Top of Source material

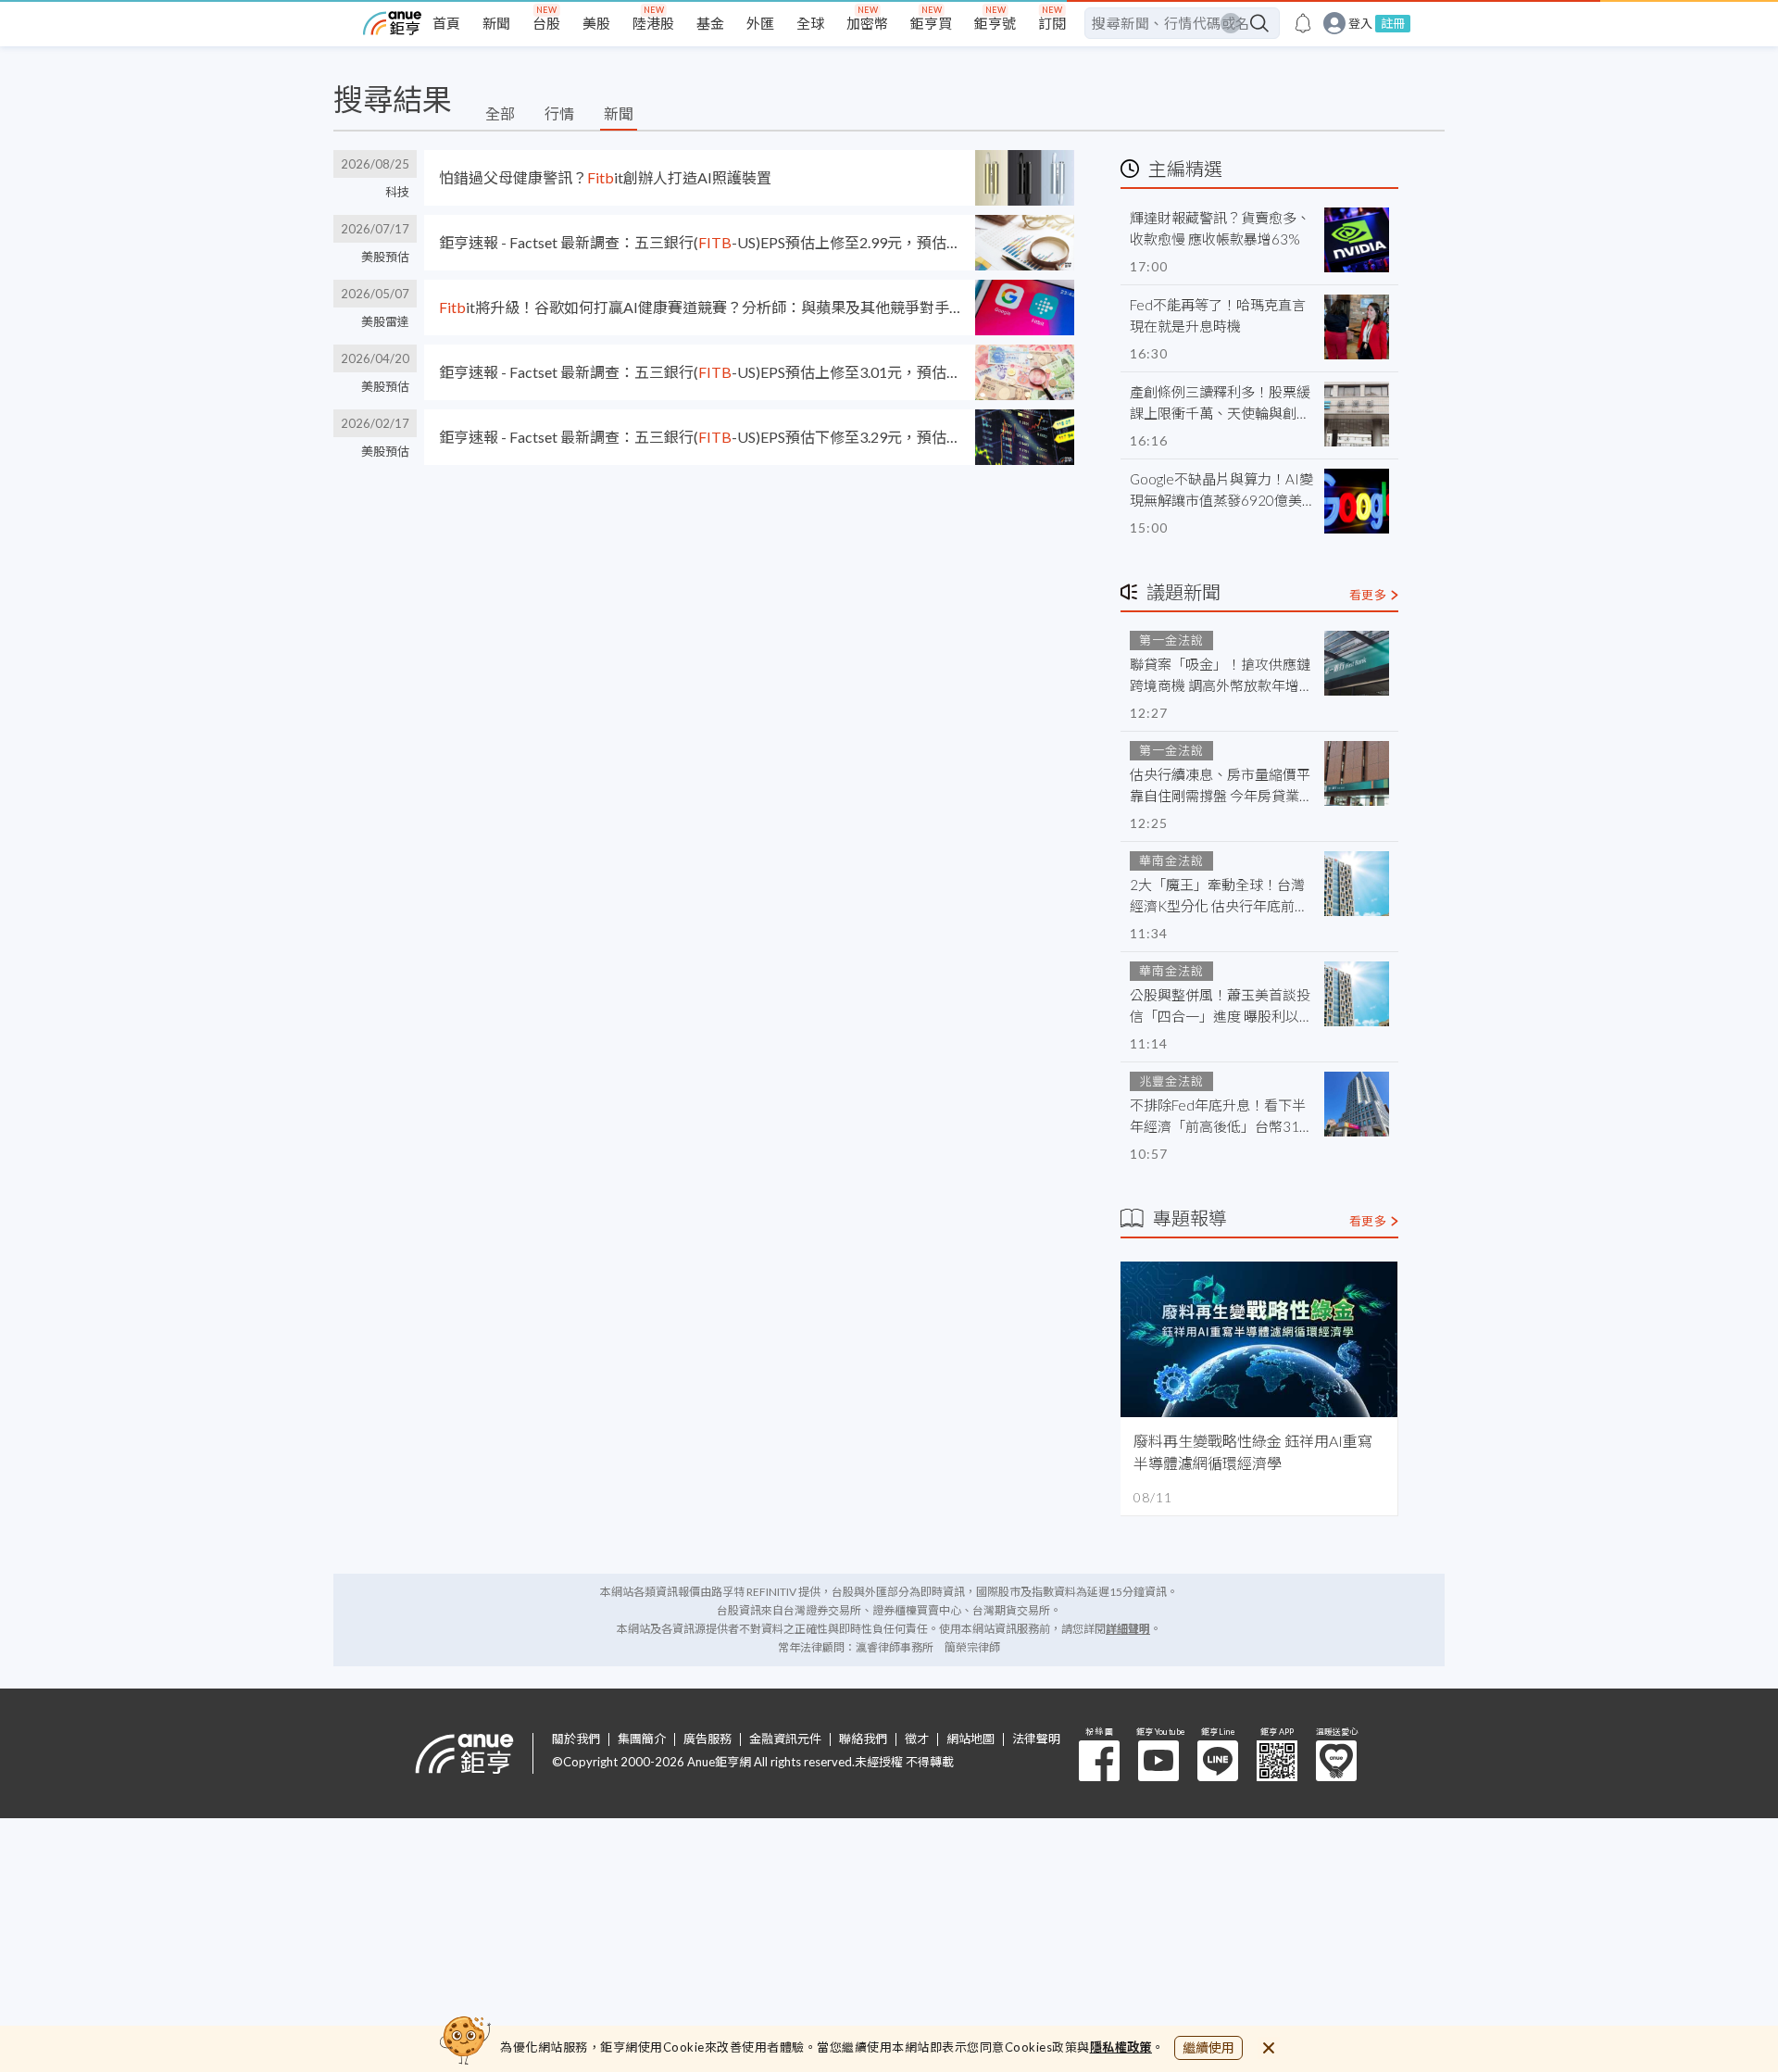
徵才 (917, 1739)
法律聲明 (1036, 1739)
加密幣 (867, 23)
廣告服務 (707, 1739)
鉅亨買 (931, 23)
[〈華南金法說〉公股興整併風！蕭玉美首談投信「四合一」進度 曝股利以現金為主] (1356, 993)
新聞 (496, 23)
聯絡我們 (863, 1739)
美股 (596, 23)
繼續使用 (1208, 2047)
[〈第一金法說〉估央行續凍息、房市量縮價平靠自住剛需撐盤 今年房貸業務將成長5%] (1356, 773)
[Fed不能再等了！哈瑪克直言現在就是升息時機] (1356, 327)
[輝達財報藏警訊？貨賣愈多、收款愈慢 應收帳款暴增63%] (1356, 239)
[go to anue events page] (1303, 23)
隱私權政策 (1121, 2047)
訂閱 (1052, 23)
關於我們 (576, 1739)
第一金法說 (1171, 640)
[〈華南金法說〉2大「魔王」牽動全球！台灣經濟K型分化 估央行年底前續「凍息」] (1356, 883)
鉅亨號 (995, 23)
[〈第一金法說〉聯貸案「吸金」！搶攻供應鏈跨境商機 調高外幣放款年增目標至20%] (1356, 663)
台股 (546, 23)
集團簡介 (642, 1739)
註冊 (1393, 23)
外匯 (760, 23)
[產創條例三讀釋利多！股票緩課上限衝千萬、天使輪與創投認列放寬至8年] (1356, 414)
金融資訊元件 (785, 1739)
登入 (1360, 24)
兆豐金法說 (1171, 1081)
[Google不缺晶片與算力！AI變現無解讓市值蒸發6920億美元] (1356, 501)
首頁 (446, 23)
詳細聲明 (1128, 1629)
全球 (810, 23)
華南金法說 (1171, 860)
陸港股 (653, 23)
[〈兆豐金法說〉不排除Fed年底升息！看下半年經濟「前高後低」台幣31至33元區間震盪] (1356, 1104)
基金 (710, 23)
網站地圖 (970, 1739)
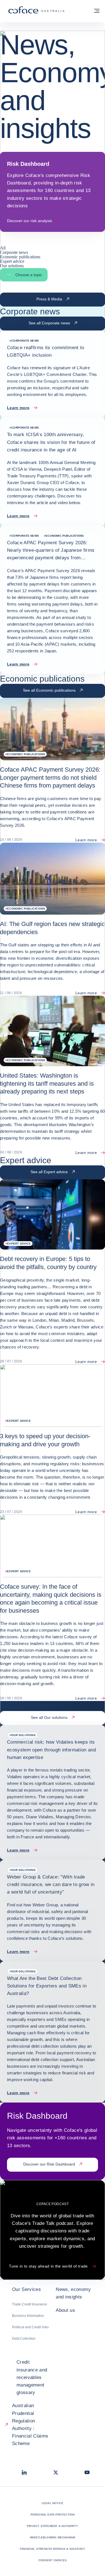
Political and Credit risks (30, 2327)
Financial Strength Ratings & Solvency (52, 2548)
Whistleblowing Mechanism (52, 2537)
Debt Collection (24, 2339)
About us (65, 2310)
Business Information (28, 2316)
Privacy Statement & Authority (52, 2526)
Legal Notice (52, 2503)
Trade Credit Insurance (29, 2304)
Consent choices (52, 2560)
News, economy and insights (73, 2293)
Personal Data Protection (53, 2514)
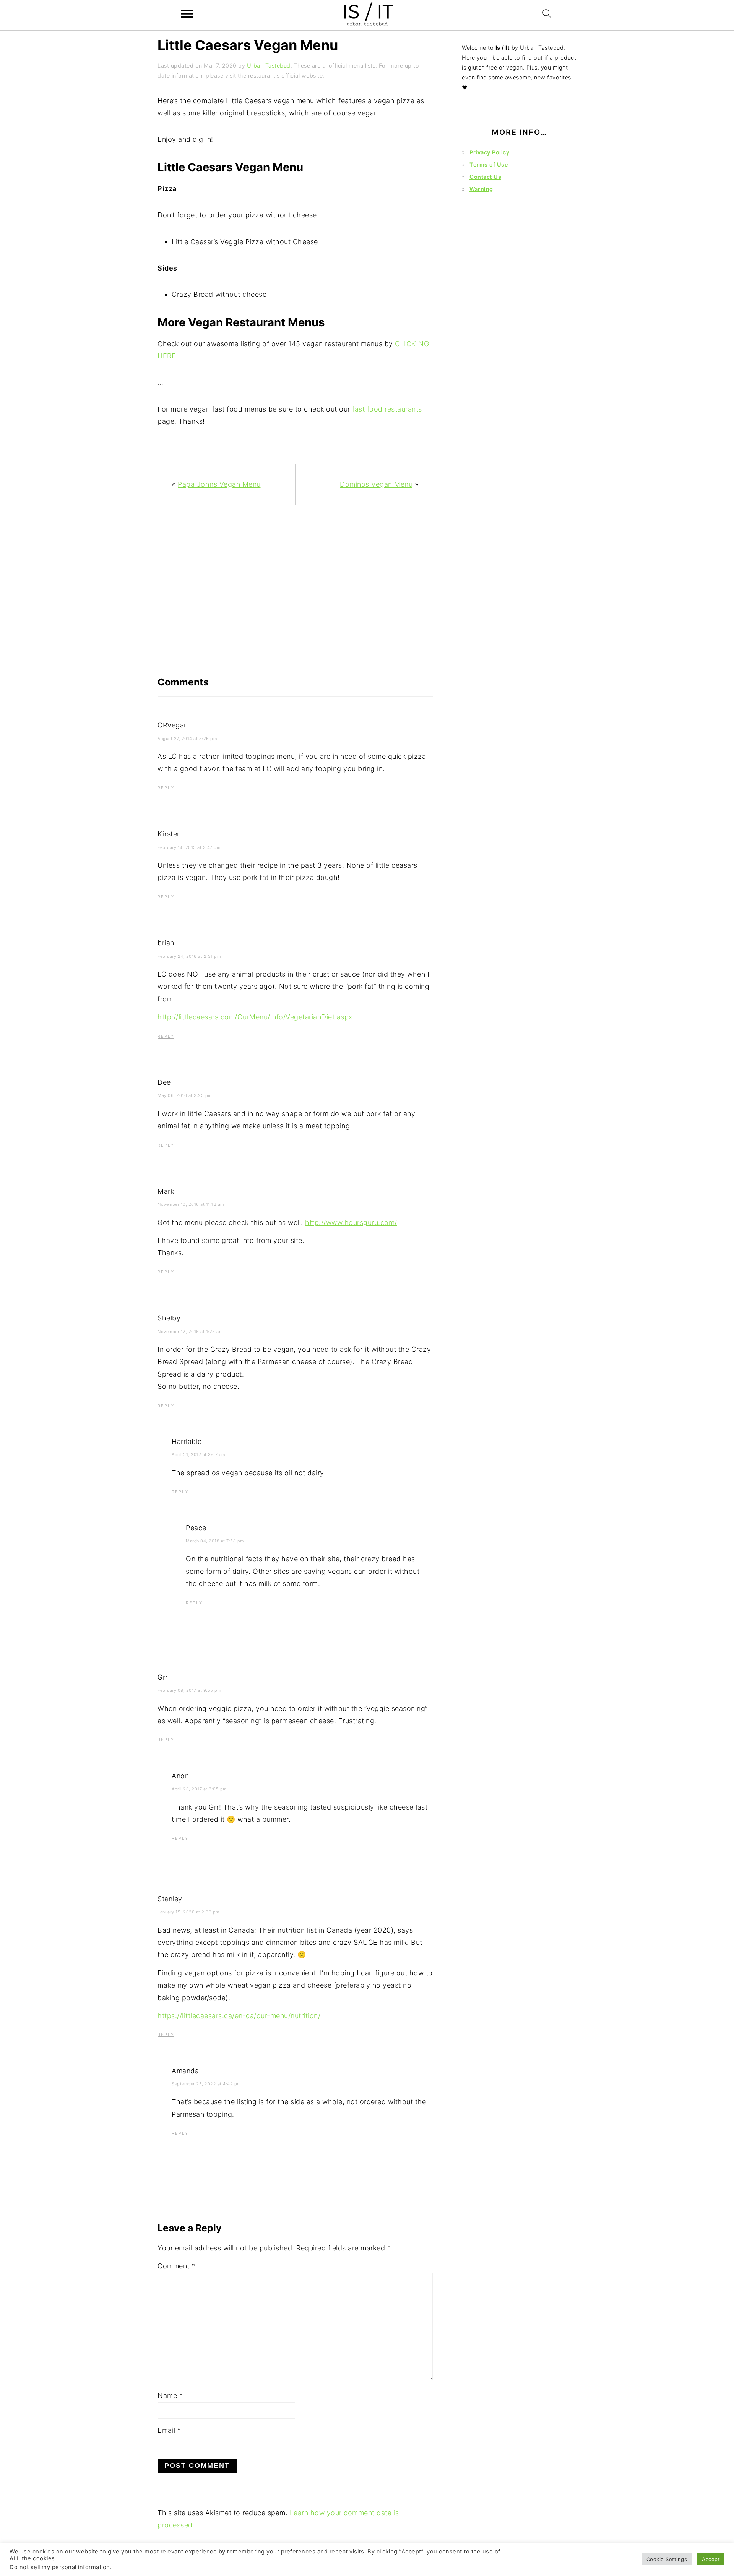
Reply (166, 788)
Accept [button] (711, 2559)
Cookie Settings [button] (666, 2559)
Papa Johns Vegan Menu (219, 484)
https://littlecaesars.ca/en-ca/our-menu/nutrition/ (239, 2016)
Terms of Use (488, 164)
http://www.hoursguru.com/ (351, 1222)
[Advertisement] (295, 594)
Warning (481, 189)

Bottom of Source material

Set the entries down again exactly. Do not include the images.

徵才 (917, 1739)
法律聲明 (1036, 1739)
加密幣 (867, 23)
廣告服務 (707, 1739)
鉅亨買 (931, 23)
[〈華南金法說〉公股興整併風！蕭玉美首談投信「四合一」進度 曝股利以現金為主] (1356, 993)
新聞 (496, 23)
聯絡我們 (863, 1739)
美股 (596, 23)
繼續使用 (1208, 2047)
[〈第一金法說〉估央行續凍息、房市量縮價平靠自住剛需撐盤 今年房貸業務將成長5%] (1356, 773)
[Fed不能再等了！哈瑪克直言現在就是升息時機] (1356, 327)
[輝達財報藏警訊？貨賣愈多、收款愈慢 應收帳款暴增63%] (1356, 239)
[go to anue events page] (1303, 23)
隱私權政策 (1121, 2047)
訂閱 (1052, 23)
關於我們 (576, 1739)
第一金法說 (1171, 640)
[〈華南金法說〉2大「魔王」牽動全球！台灣經濟K型分化 估央行年底前續「凍息」] (1356, 883)
鉅亨號 (995, 23)
[〈第一金法說〉聯貸案「吸金」！搶攻供應鏈跨境商機 調高外幣放款年增目標至20%] (1356, 663)
台股 (546, 23)
集團簡介 (642, 1739)
註冊 (1393, 23)
外匯 (760, 23)
[產創條例三讀釋利多！股票緩課上限衝千萬、天使輪與創投認列放寬至8年] (1356, 414)
金融資訊元件 (785, 1739)
登入 (1360, 24)
兆豐金法說 (1171, 1081)
[Google不缺晶片與算力！AI變現無解讓市值蒸發6920億美元] (1356, 501)
首頁 (446, 23)
詳細聲明 (1128, 1629)
全球 (810, 23)
華南金法說 (1171, 860)
陸港股 (653, 23)
[〈兆豐金法說〉不排除Fed年底升息！看下半年經濟「前高後低」台幣31至33元區間震盪] (1356, 1104)
基金 (710, 23)
網站地圖 (970, 1739)
Political and Credit risks (30, 2327)
Financial Strength Ratings & Solvency (52, 2548)
Whistleblowing Mechanism (52, 2537)
Debt Collection (24, 2339)
About us (65, 2310)
Business Information (28, 2316)
Privacy Statement & Authority (52, 2526)
Legal Notice (52, 2503)
Trade Credit Insurance (29, 2304)
Consent choices (52, 2560)
News, economy and insights (73, 2293)
Personal Data Protection (53, 2514)
Reply (166, 788)
Accept [button] (711, 2559)
Cookie Settings [button] (666, 2559)
Papa Johns Vegan Menu (219, 484)
https://littlecaesars.ca/en-ca/our-menu/nutrition/ (239, 2016)
Terms of Use (488, 164)
http://www.hoursguru.com/ (351, 1222)
[Advertisement] (295, 594)
Warning (481, 189)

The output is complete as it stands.